| Task to carry out |
Return the data from the line with "The height and" up to and including the line with "Action: 738,111", reproducing each line unchanged.

| Exercise data |
______________________________

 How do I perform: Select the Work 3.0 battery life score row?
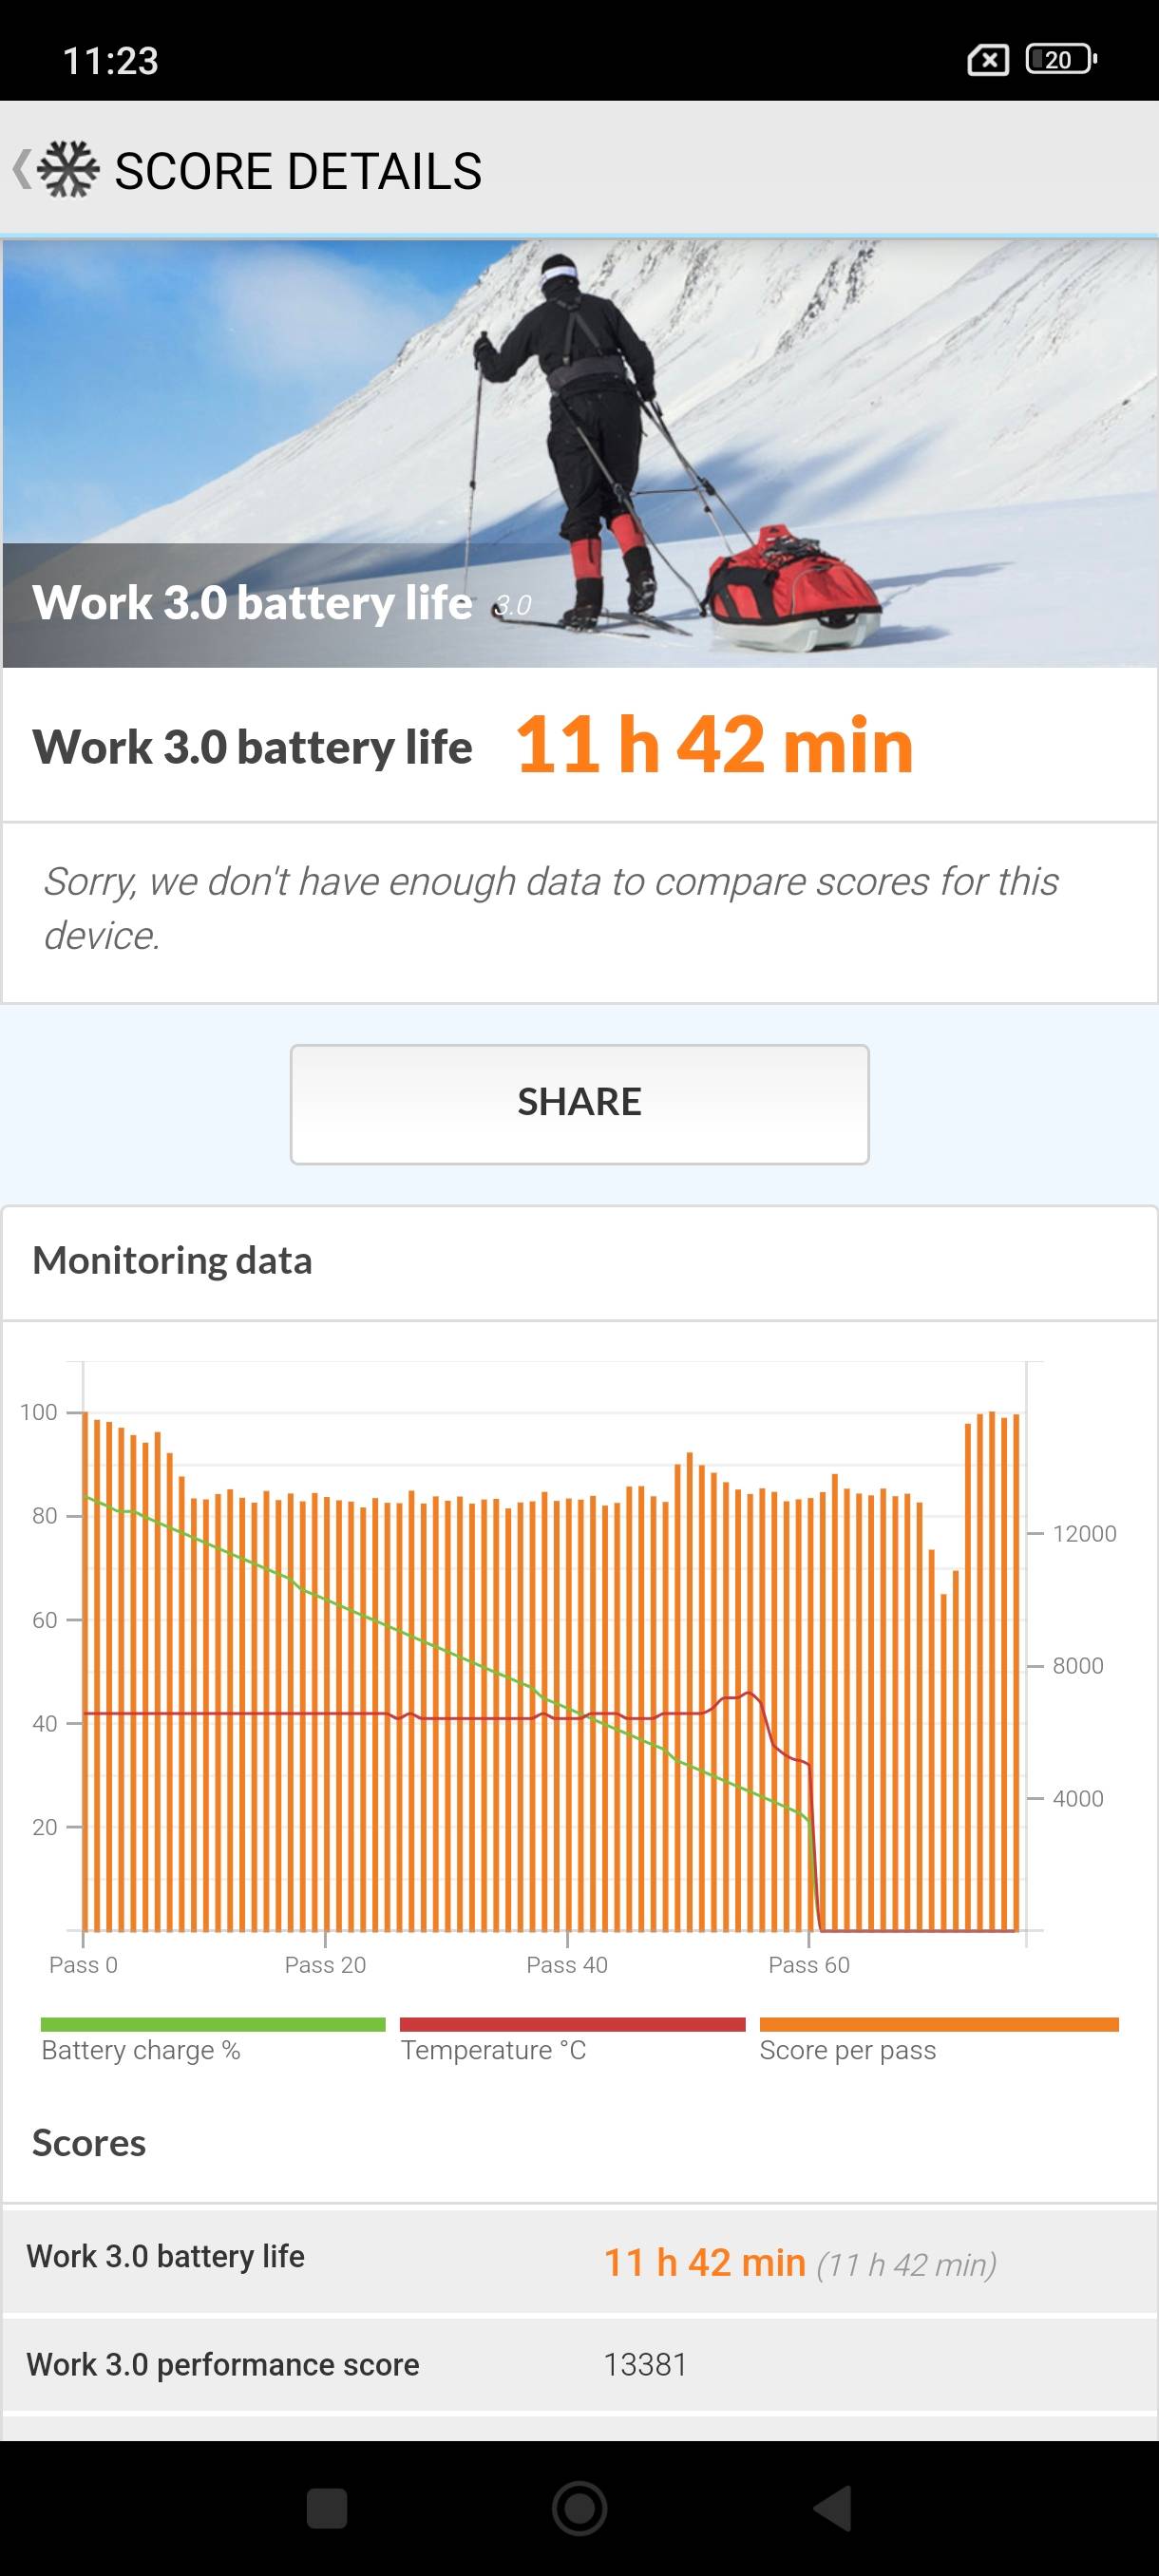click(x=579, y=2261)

______________________________

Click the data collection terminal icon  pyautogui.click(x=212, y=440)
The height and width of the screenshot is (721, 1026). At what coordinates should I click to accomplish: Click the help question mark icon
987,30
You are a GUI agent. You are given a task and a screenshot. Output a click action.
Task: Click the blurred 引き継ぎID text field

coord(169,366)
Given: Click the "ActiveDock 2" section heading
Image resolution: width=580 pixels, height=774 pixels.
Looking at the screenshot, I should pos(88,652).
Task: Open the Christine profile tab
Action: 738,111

______________________________

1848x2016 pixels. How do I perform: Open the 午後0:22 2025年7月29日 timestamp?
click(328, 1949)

______________________________

| Task response |
The height and width of the screenshot is (721, 1026). At what coordinates should I click to accomplish: Click the help question mark icon
987,30
You are a GUI agent. You are given a task and a screenshot. Output a click action.
Task: Click the blurred 引き継ぎID text field

coord(169,366)
Given: Click the "ActiveDock 2" section heading
Image resolution: width=580 pixels, height=774 pixels.
Looking at the screenshot, I should pos(88,652).
Task: Open the Christine profile tab
Action: 738,111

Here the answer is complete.